March 28, 2011 report
Japan brings artificial intelligence to rockets
As the project manager for the current Epsilon launch and a professor at the Institute of Space and Astronautical Science at JAXA, Yasuhiro Morita is leading the push for the artificially intelligent rockets.
Current rockets are equipped with onboard sensors, but these do nothing more than make ground control aware of the problems the rocket may be experiencing. Similar to an automobiles check engine light, this does nothing more than give an alert to a problem. The goal of artificial intelligence use in rockets will be to not only identify a problem, but to provide solutions and, when possible, fix the problem onboard.
The new Epsilon rocket hopes to use some basic artificial intelligence in its proposed maiden voyage in 2013. The idea being that Epsilons sensors will function much like a brain, diagnosing the problem and cause of a malfunction, and implementing a possible solution.
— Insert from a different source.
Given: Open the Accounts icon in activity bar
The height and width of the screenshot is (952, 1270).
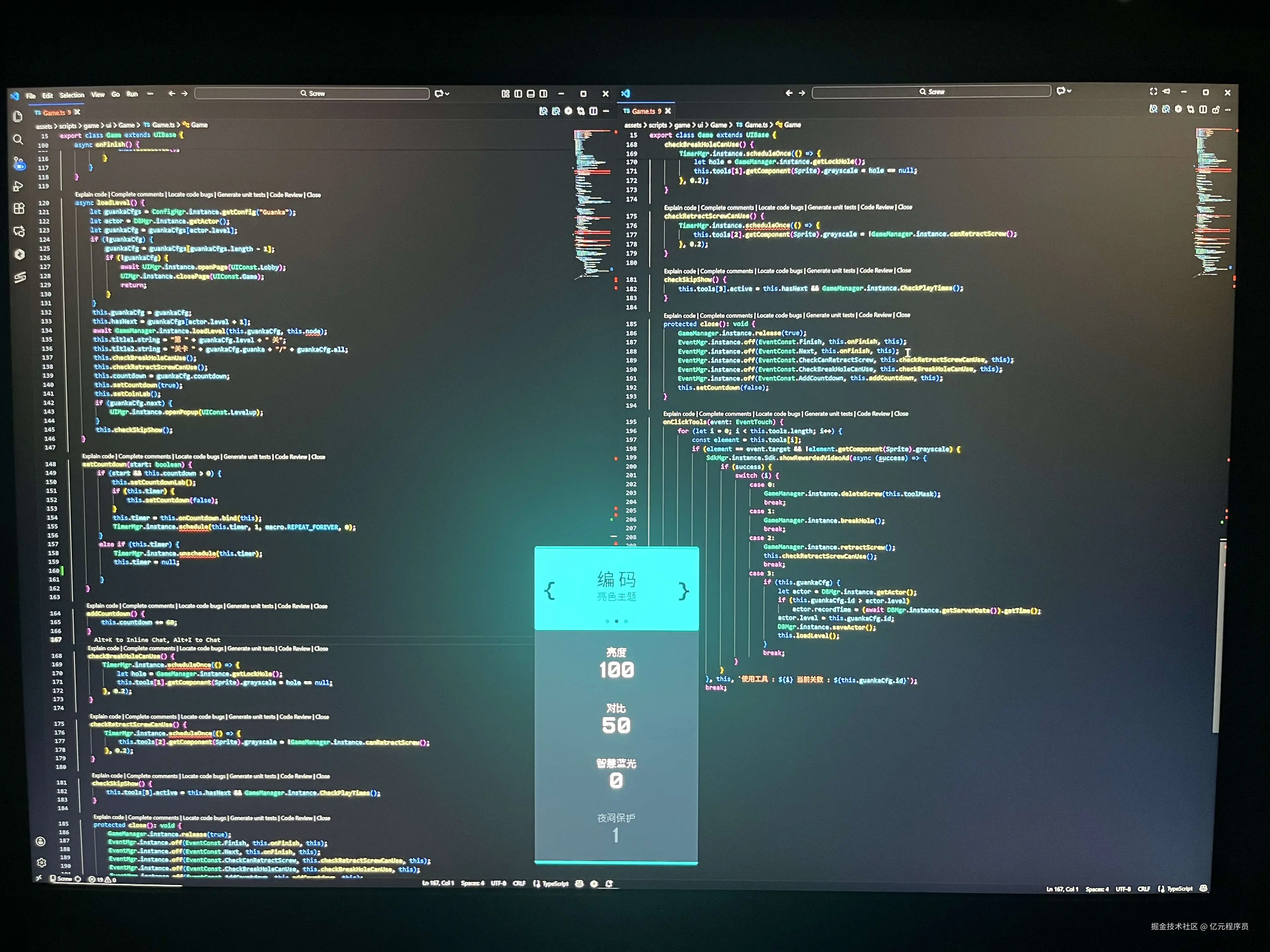Looking at the screenshot, I should click(x=40, y=842).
In an example, researchers discuss the electrical currents that work to control a rockets main thrusters. These thrusters control the rockets direction, and should there be an electrical surge, the rocket is moved off course. The new Epsilon rocket would be able to protect against these surges, or in the case of a surge, correct for it and maintain the rockets course.
The ability for these smart rockets to perform their own tests and needed maintenance also opens the ability to cut current costs and manpower needed to operate a ground control team. Current mission control teams are composed of dozens of people in a large facility. The hope is that by using artificial intelligence and electronic communication, the mission control teams could be reduced to just a handful of people operating on laptops and not the current large computers used.
With many people concerned with the idea of artificially intelligent rockets controlling themselves, Japans researchers are taking the addition of artificial intelligence slowly. The idea of possible rockets which are able to control their own guidance and complete flight performance will not be looked at for several years into the program.